## EXERCISE DETAILS:
Return each line of the data below that contains the string "accomplish".
▼▼▼
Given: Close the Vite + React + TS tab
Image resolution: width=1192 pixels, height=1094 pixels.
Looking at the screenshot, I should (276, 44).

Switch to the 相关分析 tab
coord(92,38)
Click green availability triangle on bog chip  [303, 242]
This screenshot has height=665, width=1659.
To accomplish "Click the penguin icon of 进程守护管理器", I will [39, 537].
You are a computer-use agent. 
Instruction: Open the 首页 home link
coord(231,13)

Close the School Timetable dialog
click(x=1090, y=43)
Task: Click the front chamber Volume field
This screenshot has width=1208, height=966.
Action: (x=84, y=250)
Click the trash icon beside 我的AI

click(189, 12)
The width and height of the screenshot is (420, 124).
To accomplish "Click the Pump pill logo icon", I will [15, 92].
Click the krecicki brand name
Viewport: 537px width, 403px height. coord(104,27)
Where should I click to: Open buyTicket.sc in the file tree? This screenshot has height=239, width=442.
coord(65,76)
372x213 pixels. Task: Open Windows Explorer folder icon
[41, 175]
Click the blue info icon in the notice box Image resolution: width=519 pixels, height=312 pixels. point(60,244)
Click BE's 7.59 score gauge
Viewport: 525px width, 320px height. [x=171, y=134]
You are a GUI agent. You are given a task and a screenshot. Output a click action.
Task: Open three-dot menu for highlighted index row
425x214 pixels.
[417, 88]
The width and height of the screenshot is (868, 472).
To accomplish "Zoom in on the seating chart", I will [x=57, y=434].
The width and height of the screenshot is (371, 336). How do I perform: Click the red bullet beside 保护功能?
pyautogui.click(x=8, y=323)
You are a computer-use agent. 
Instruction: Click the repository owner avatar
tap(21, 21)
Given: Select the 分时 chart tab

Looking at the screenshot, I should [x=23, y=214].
▲▲▲
## RESULT OF THE TASK:
To accomplish "Click the penguin icon of 进程守护管理器", I will [39, 537].
To accomplish "Click the Pump pill logo icon", I will [15, 92].
To accomplish "Zoom in on the seating chart", I will [x=57, y=434].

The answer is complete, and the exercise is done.